Tryon considers new septic tank policyPublished 10:45pm Wednesday, December 12, 2012
The Town of Tryon is considering changing its policy regarding pumping septic tanks belonging to in-town residents who do not have city sewer.
Currently Tryon pays to have septic tanks pumped out, but is now questioning if that service should continue if the residents don’t pay a sewer fee.
Council met Nov. 20 and discussed the possible change to the ordinance but did not make any concrete decisions on how to handle septic tanks.
Tryon Town Manager Caitlin Martin said the town pays for in-city limit septic tanks estimated by town public works director Joel Burrell at about $250 per tank.
Martin said there are approximately 150 Tryon residents who are not on town sewer.
The town’s ordinance mandates if sewer runs close enough to a property the resident must tie on. Tryon’s problem is there are several areas that sewer is not close by. The town has also faced an issue in recent years of residents discovering they have been paying for sewer for years without being connected to the town’s service.
Tryon Mayor Alan Peoples said he has a problem pumping someone’s sewer if they aren’t paying any type of sewer fee.
Other council members mentioned an issue with some septic tanks having to be pumped out too often.
Councilman Roy Miller said the town should only pump out a septic tank once or twice every 10 to 20 years.
Councilman George Baker said he agreed that it’s a different situation if the drain fill is faulty.
Council also discussed the issue of residents paying for sewer who don’t have town sewer. Miller said there’s currently a renter whose been paying for sewer for years. The town has now hooked up the residence to sewer but the question now is who is reimbursed; the renter or the landlord or if any reimbursement should be issued.

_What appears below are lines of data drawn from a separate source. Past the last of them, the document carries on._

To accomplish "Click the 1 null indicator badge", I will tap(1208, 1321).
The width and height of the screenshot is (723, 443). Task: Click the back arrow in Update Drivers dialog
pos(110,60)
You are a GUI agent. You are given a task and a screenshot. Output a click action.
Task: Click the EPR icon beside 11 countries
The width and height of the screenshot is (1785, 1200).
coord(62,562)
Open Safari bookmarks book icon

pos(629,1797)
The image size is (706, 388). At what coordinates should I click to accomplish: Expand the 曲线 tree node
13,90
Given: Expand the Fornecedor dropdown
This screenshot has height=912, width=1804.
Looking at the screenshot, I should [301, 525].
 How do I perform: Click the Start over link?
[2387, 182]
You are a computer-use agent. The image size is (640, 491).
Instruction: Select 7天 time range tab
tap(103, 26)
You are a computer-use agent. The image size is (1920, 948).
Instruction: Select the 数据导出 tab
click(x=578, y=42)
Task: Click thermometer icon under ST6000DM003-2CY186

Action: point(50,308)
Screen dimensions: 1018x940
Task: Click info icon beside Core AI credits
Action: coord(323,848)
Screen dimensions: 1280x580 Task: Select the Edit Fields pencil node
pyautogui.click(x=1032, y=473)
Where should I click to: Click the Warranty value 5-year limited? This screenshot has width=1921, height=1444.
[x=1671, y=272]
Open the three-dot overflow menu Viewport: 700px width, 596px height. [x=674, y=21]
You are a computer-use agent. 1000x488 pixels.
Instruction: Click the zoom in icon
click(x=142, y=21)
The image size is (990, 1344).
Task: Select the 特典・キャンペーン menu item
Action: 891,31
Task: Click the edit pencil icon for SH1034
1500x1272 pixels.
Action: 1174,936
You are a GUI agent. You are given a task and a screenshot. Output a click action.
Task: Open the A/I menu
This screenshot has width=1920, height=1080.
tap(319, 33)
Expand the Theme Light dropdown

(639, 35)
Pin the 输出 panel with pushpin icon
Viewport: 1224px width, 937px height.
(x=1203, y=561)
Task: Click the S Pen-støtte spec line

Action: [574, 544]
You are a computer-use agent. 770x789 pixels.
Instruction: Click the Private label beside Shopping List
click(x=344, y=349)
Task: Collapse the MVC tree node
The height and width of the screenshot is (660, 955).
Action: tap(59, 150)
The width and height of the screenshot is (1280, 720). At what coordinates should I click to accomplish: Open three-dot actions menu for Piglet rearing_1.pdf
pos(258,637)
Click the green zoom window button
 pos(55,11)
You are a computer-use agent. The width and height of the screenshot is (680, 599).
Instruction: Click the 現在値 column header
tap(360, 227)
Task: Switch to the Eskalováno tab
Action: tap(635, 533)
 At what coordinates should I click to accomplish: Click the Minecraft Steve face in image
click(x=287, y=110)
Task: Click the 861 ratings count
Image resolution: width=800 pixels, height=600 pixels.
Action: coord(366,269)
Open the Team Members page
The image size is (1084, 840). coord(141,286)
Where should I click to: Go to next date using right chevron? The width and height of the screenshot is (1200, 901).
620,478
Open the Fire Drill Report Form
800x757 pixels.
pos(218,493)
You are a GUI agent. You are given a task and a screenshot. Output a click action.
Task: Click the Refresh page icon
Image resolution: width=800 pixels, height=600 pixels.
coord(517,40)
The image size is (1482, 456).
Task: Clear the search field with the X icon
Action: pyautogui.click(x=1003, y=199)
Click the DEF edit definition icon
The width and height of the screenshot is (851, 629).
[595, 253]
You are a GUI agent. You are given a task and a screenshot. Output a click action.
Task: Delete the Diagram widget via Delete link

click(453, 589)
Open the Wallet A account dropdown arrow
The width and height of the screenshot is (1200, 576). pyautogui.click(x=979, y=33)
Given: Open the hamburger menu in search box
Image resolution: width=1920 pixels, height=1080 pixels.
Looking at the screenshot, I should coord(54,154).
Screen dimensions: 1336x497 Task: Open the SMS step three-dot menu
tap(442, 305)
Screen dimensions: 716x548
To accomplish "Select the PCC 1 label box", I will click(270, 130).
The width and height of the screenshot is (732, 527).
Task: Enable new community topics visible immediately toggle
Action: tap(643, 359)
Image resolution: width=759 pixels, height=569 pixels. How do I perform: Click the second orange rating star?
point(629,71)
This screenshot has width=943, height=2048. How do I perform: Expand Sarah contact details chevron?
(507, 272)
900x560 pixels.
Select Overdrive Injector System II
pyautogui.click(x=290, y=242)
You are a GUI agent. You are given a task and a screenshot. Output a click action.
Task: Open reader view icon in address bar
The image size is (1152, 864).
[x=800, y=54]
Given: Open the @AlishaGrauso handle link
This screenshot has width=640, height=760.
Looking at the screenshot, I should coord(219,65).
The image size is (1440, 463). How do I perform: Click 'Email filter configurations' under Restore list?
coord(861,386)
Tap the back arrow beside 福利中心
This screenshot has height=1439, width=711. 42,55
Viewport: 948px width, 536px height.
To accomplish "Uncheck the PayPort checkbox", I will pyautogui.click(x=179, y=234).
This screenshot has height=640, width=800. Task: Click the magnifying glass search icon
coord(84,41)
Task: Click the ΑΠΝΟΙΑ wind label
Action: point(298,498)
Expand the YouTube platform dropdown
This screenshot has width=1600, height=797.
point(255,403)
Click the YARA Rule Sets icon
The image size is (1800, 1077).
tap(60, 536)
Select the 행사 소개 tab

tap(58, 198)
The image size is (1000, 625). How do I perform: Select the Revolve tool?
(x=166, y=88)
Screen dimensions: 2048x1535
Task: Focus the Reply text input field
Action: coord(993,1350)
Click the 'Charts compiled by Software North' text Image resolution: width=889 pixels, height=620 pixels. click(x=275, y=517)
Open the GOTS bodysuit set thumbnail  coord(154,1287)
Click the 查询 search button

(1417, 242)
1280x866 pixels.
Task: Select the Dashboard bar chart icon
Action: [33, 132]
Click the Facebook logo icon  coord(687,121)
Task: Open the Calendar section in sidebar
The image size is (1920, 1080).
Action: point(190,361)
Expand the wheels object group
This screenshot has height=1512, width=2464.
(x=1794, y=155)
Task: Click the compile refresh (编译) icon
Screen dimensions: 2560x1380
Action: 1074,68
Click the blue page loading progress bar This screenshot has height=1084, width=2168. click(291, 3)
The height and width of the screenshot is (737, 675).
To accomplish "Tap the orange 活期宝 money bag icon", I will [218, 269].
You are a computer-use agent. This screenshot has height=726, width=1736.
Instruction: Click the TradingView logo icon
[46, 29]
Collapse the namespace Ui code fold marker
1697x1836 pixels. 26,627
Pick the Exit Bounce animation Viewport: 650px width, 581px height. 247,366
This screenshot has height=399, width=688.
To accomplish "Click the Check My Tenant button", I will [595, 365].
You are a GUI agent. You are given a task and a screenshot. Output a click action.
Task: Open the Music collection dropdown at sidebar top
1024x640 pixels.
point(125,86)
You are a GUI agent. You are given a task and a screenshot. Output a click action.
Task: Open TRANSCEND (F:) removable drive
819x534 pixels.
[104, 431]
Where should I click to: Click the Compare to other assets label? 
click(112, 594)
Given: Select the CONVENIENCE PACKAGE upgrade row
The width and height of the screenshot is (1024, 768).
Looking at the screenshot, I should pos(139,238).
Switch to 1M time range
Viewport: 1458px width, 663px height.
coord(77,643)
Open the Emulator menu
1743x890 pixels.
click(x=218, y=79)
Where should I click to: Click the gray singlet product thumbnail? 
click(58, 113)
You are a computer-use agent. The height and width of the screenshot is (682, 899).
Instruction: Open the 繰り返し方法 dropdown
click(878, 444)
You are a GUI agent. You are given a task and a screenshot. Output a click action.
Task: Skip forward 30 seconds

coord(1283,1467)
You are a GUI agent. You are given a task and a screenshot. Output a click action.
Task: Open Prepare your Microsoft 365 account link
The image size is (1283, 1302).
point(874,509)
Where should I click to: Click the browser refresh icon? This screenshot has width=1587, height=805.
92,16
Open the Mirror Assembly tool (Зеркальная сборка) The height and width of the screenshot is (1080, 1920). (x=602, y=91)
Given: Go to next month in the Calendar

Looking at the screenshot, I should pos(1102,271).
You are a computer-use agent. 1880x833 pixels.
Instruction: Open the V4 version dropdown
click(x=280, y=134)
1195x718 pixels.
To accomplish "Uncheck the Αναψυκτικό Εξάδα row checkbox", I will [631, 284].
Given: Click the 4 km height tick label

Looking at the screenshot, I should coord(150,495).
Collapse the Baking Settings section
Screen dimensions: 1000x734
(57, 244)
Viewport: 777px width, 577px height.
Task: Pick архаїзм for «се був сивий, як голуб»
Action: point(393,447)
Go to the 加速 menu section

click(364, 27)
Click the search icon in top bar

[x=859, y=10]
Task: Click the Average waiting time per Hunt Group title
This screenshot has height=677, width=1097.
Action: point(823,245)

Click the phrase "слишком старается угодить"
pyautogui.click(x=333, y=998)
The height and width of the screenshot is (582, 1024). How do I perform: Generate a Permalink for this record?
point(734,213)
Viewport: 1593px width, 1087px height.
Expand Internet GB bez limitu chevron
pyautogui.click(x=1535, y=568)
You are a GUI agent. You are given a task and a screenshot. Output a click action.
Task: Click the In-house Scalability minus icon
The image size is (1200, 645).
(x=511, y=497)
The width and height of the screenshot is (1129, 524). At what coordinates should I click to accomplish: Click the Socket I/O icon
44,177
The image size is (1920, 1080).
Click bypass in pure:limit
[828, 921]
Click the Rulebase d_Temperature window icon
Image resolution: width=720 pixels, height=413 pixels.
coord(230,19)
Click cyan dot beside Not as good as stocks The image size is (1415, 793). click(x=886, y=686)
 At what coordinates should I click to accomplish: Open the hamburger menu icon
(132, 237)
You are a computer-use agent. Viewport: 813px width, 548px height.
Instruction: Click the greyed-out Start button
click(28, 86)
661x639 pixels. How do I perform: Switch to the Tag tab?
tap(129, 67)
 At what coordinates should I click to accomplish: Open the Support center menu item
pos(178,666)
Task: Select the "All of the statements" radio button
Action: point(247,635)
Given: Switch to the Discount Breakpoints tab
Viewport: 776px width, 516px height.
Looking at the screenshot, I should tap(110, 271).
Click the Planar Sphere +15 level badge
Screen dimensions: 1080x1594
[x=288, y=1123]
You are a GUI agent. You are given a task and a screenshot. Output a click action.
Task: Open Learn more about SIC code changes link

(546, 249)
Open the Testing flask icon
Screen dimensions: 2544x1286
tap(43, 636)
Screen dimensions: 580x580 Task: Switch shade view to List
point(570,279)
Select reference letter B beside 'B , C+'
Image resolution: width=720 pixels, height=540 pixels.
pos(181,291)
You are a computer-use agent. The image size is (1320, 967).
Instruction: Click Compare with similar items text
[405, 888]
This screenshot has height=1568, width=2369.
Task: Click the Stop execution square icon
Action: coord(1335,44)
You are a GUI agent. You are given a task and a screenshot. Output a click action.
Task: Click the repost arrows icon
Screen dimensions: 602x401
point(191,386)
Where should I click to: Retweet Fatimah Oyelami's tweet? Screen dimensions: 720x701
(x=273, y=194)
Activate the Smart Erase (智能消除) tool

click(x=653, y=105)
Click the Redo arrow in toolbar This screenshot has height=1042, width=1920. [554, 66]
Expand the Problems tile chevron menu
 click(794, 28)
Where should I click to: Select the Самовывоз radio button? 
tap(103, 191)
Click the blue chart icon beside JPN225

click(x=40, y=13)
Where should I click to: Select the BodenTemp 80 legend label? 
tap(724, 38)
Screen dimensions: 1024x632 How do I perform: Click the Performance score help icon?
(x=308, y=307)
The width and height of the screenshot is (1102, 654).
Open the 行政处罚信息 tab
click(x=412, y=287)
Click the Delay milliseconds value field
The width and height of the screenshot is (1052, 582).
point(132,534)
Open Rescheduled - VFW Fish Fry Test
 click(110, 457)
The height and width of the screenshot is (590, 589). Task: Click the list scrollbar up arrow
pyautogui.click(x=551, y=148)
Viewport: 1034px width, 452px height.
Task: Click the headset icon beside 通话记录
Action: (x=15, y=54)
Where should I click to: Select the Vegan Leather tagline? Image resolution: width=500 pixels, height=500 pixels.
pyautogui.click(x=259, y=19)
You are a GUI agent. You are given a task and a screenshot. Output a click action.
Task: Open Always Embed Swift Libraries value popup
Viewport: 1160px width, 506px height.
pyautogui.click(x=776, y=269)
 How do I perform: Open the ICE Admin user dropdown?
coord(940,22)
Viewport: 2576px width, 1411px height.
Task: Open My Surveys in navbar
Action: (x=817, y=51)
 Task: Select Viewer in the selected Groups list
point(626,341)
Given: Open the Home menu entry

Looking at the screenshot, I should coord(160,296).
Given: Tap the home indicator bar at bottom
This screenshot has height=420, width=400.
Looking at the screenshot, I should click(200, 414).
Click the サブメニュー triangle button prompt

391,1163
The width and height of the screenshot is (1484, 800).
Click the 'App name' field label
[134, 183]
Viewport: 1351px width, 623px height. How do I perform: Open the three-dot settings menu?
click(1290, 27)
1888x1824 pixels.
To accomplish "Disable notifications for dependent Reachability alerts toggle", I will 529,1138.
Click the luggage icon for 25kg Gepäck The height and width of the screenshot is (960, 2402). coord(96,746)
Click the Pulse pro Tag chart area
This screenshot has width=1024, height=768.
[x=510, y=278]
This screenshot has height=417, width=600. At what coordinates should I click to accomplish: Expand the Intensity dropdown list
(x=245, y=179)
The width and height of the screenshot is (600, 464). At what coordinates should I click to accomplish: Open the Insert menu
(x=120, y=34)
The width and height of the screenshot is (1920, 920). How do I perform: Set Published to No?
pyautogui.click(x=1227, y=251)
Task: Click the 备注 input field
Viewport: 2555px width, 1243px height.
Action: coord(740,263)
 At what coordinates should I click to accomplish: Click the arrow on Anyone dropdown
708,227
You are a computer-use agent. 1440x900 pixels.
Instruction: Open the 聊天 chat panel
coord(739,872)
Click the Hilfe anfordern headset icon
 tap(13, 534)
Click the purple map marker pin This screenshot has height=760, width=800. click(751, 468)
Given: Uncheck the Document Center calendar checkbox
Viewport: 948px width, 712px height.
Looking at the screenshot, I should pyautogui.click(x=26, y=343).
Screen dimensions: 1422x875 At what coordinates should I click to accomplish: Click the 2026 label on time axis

The town has experienced two residents since last year that discovered they’d been paying for sewer but actually had a septic tank. The first case was a woman who had been paying for sewer for approximately 21 years. State law says a town can reimburse the last two years of service, but Tryon decided to reimburse her for the past five years.
The town also hooked the woman up to town sewer at no charge. The next case was discovered this year with a renter. The town has discussed creating a new policy regarding reimbursement since the second case involved the renter paying approximately $1,300 for sewer service over a few years and it costs approximately the same for the town to connect a residence to sewer. A sewer tap in Tryon is $850 plus the costs of pipe and labor.
Baker said last month he thinks the town should get out of reimbursing residents for sewer fees and has no problem hooking them up to town sewer for free.
Council directed town staff to draft an ordinance with a new policy concerning pumping septic tanks. Martin said this week she is still working on the ordinance and council plans to discuss the proposed ordinance during its Dec. 18 meeting.